Record extracts>
————

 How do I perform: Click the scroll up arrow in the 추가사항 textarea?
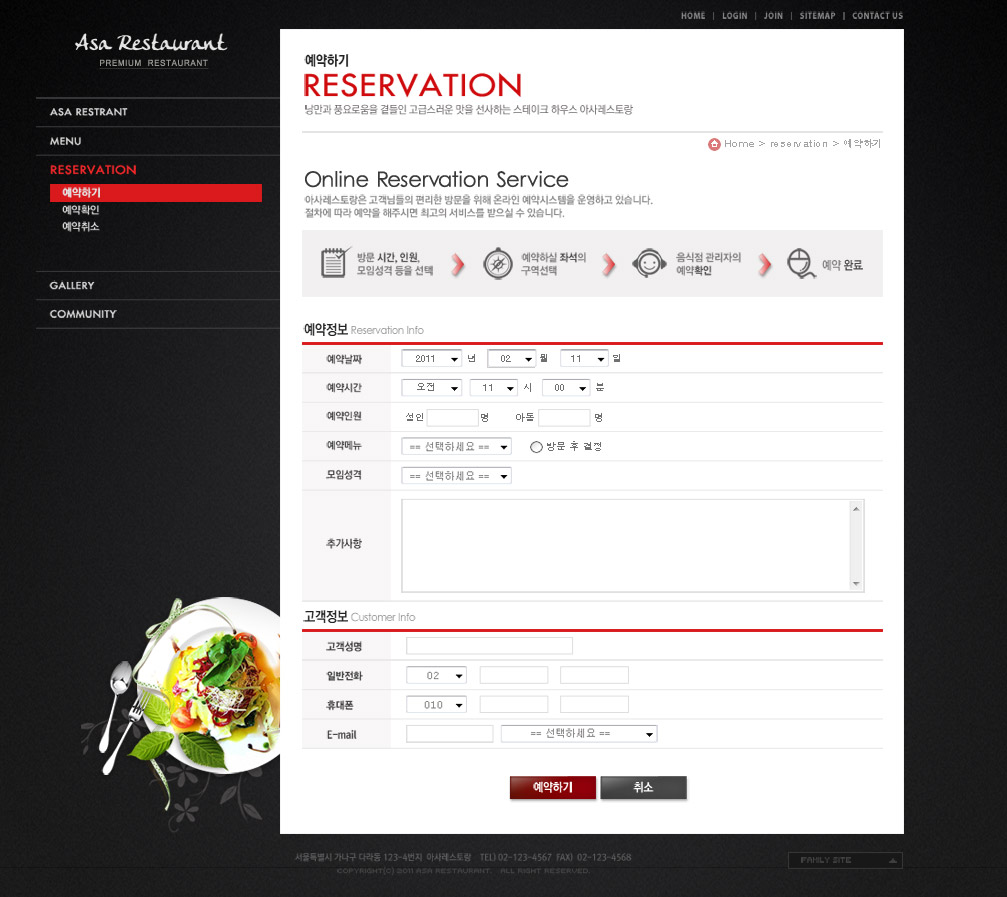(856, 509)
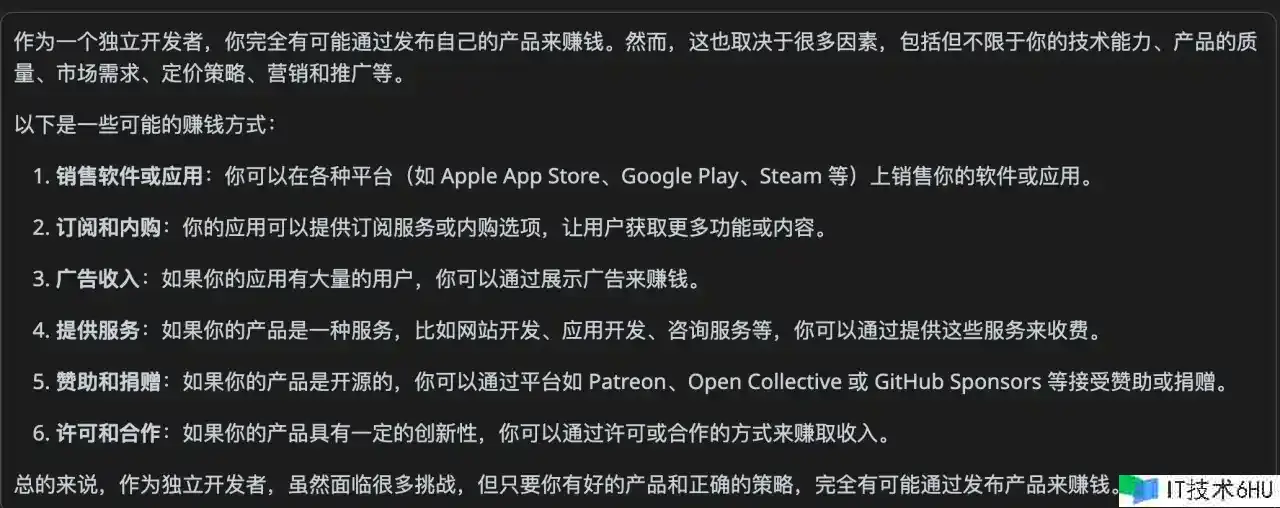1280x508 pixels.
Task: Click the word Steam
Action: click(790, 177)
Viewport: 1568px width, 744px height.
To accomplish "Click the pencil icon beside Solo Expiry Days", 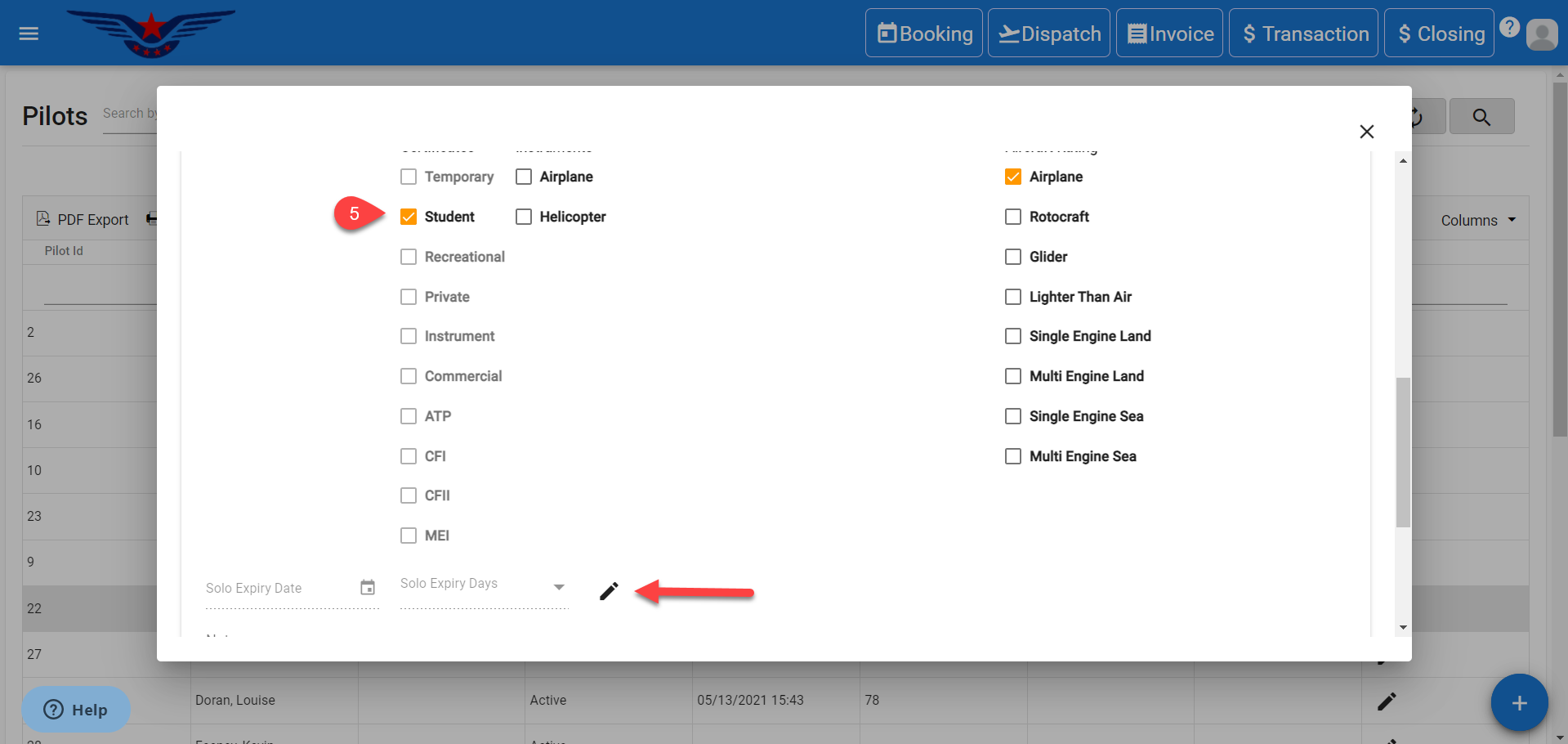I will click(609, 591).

————

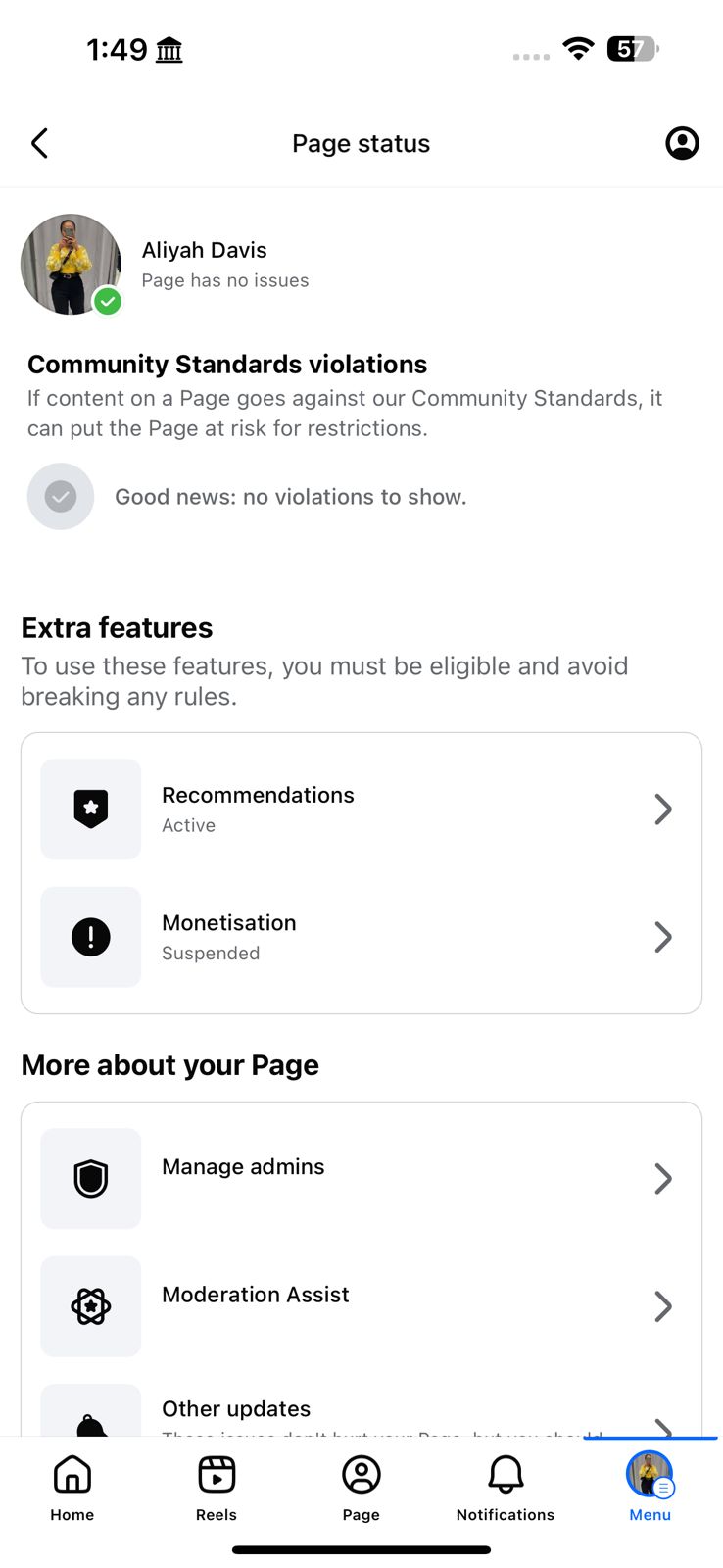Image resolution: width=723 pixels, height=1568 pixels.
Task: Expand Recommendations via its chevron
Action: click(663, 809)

————

Exercise objective> Quote the lines above exactly, starting with the one that has "How do I perform: Click" and ending with the one that has "Viewport: 1568px width, 744px height."; drop the pictures and include nothing else.

Result of the task>
 How do I perform: Click the scroll up arrow in the 추가사항 textarea?
(856, 509)
1280x508 pixels.
Task: Click the word Steam
Action: click(790, 177)
Viewport: 1568px width, 744px height.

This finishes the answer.